2. Mind your shoes. I've mentioned this one before I think, but it was really in a more literal reference to you shoes. This time it's metaphorical and can be translated as watch your ass; this is a big (BIG) city.

Last Tuesday evening, after having settled down to some nice braised pork chops and a James Bond movie, we were distracted by a noise outside. Shouting, gibberish, more shouting. Typical for the Hackney slum I now call home. Believe me, there is an edgy romance to taking part in the cutting wave of gentrification. My fourth floor flat, locked away behind numerous double bolted garages, entryways, video phone lock mechanisms, over looks the former Kings Crescent Estate. My windows over look 4 other stories of blocked in windows of derilect flats, that hide one of the larger populated council estates in Greater London. It's notorious for drugs and prostitution. I dodge used condoms on the way home (a literal take on minding your shoes), that despite the disturbing social relations that underlie condoms on the ground near Brownswood road, is a testament to the safer sex campaigns of the 90's. Now, if only the prostitutes and pimps would not use the alley way... But I digress. One of the off shoots of living at the cutting edge of trendiness is that the great, modernist project of social housing, that is housing the poor in massive tenement blocks, is that the problem that would normally be isolated to the estates often spill out, meaning that the rules of geographic autocorrelation dictate that their problems soon become my problems.
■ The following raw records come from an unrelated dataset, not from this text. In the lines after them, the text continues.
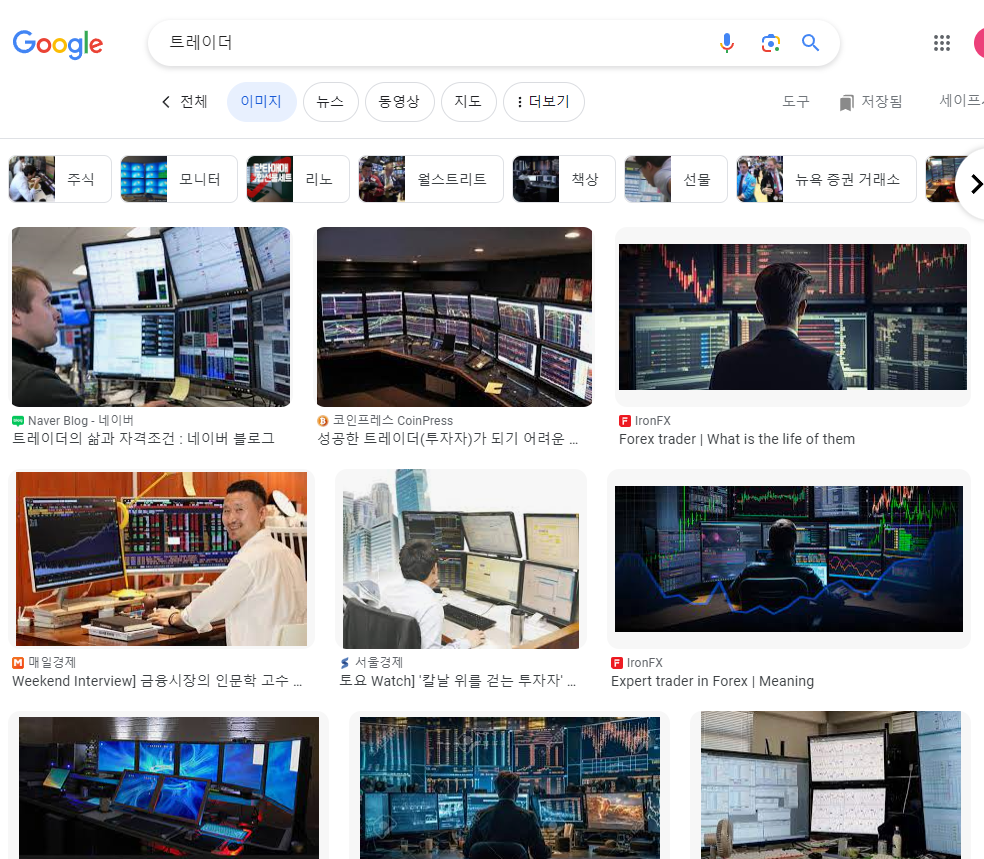Click the Google logo
Image resolution: width=984 pixels, height=859 pixels.
[58, 43]
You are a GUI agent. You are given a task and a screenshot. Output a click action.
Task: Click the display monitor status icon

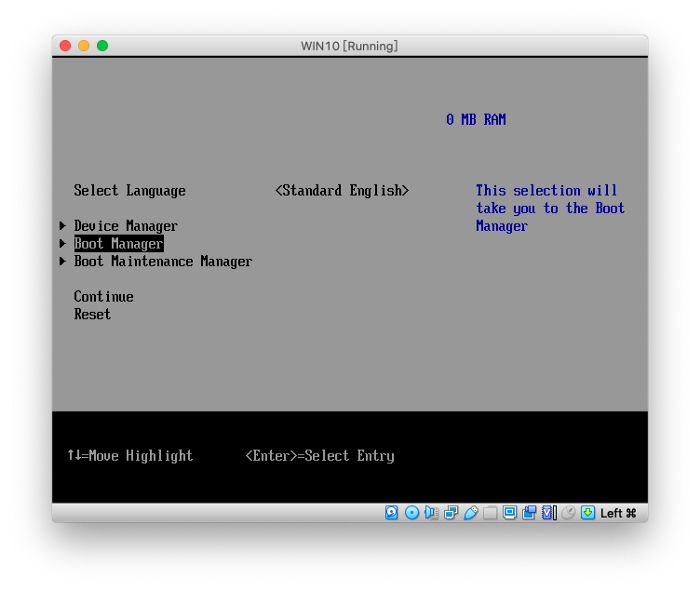point(509,513)
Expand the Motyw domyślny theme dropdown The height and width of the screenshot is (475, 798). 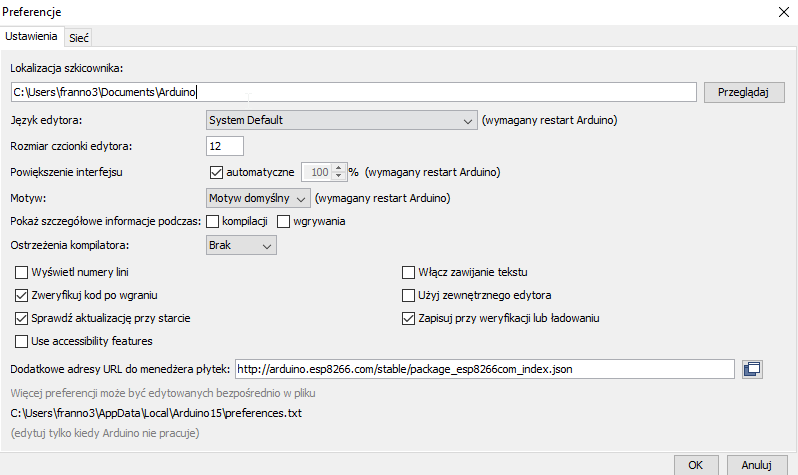point(259,197)
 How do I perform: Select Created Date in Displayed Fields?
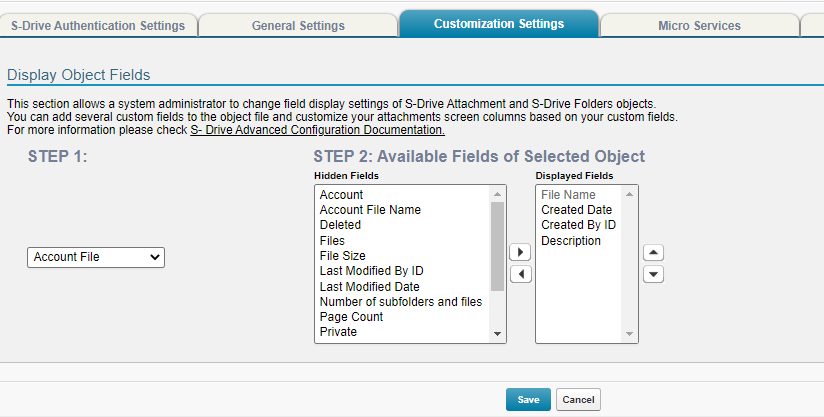point(576,210)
Back to Tuesday. After the shouting and gibberish had ended, we were treated to a police investigation. I mean there were cops, cop tape, bobbies, tit heads, the whole force seemed to have descended onto the niegborhood streets. Missing were the hoards of normal street dwellers, deciding that it was probably best not to have to talk to the coppers. More and more arrived, and the streets got quieter and quieter. I didn't have anything to wing at them since the last eggs were consumed at lunch, but I did have the opportunity to watch the proceedings. I even, almost felt bad once the sky started to fuck down an uncanny amount water--almost. But I still hate cops. I've read enough social theory to know that the difference between coppers and the quarry is generally about 70 years of discourse. Pigs. Anyway. The amusing part of the night was the second after the filth packed up the tape, the cars, and the mobile police lab, disguise and fingerprint kit. The night air was filled with whistling, and within a few more minutes, the streets were filled with the usuals as if nothing had happened. It was like the kids in the favellas had started flying kites again.
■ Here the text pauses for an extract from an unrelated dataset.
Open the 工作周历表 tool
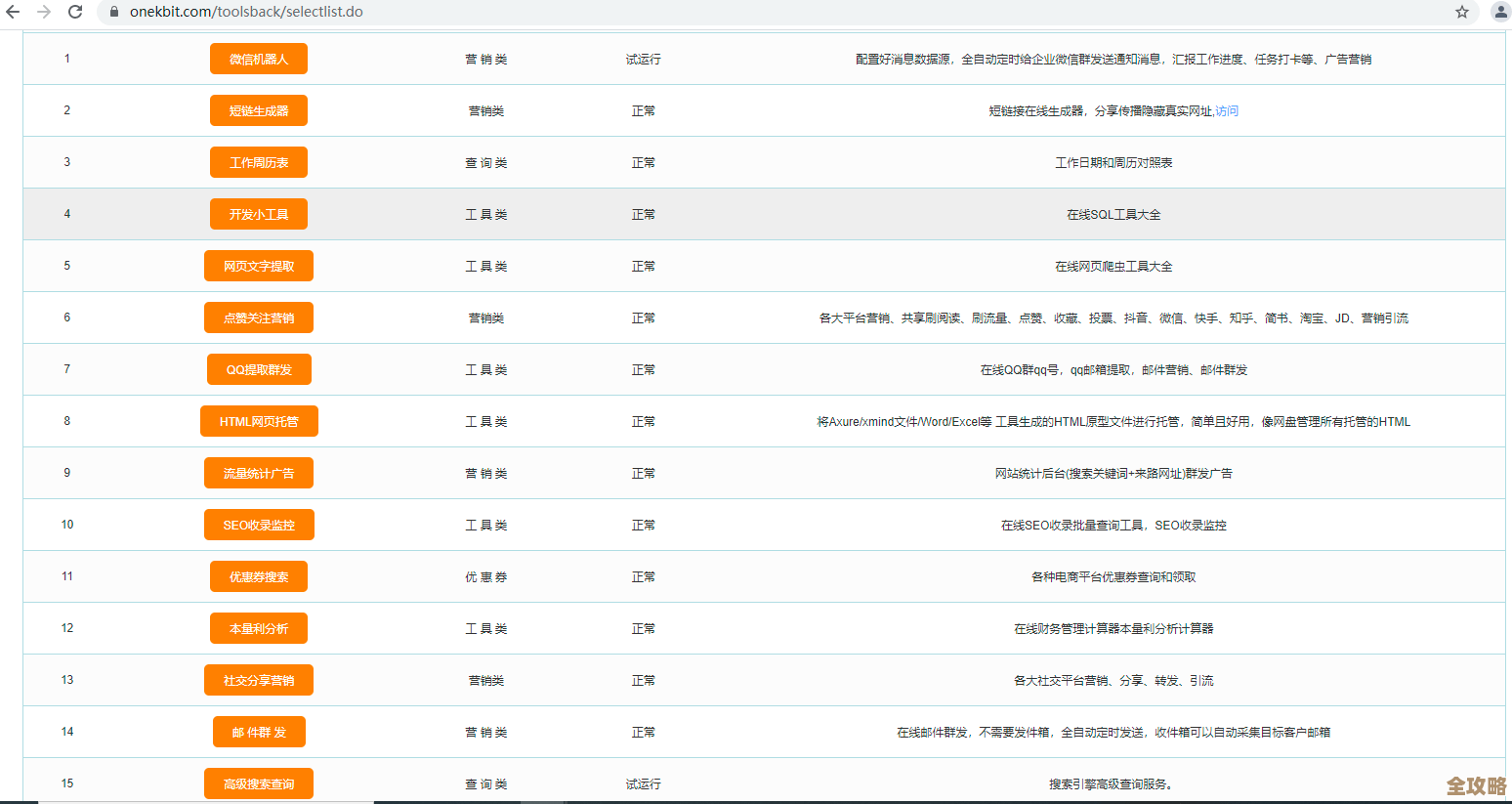The image size is (1512, 804). click(258, 162)
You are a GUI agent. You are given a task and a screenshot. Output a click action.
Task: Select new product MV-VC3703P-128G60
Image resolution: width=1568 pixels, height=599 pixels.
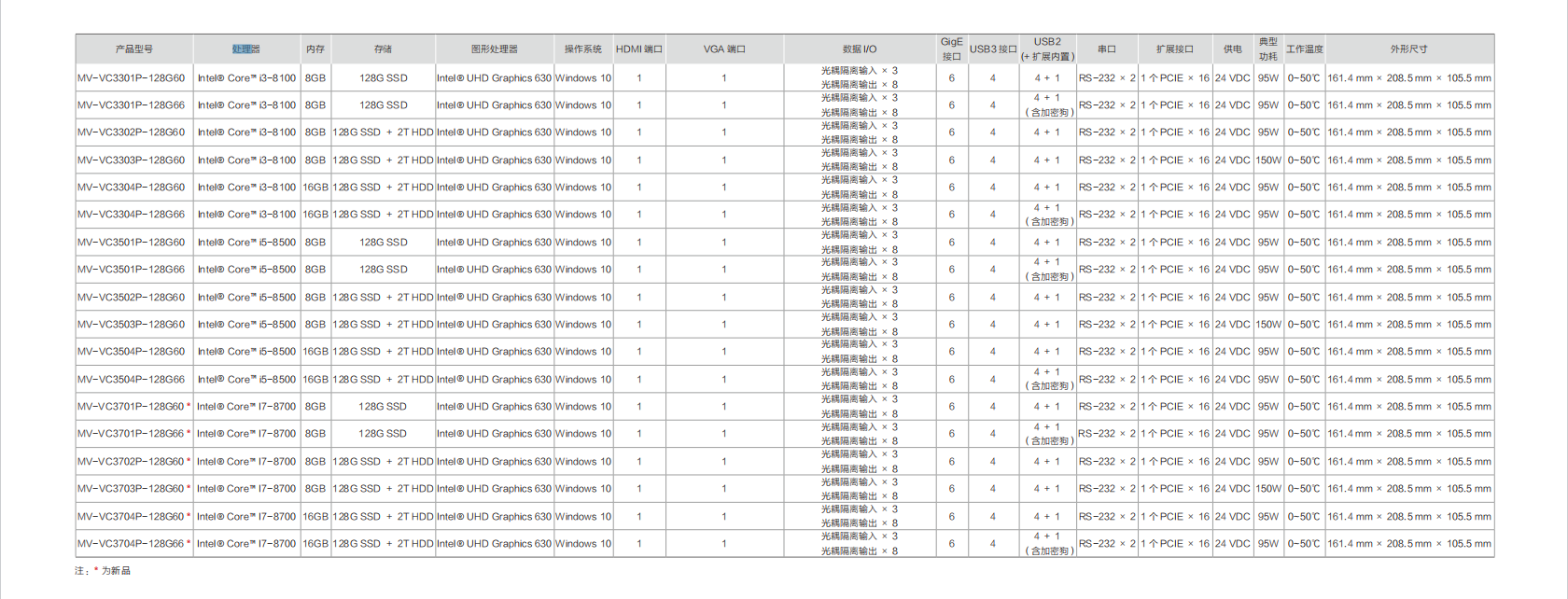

Fortunately, in London, most the violence is isolated to social networks. Drug dealers usually only kill other drug dealers or their associates. There is little actual random violence except at the hands of the marauding gangs of youths that the daily mail would have me believe roam the streets outside of Mayfair. Even so, it's best to walk fast and stare at the ground 10meters in front of you. There is really no reason to know what your nieghbors are up to.

Stay tuned. I know i promise more soon and leave it, but I am writing heavily right now so you'll probably find me posting again, late tonight as the the empty house, and probably more accurately empty bottle take hold and force me to spout words that won't quite fit into the 100,000 word thesis i'm tackling at the moment.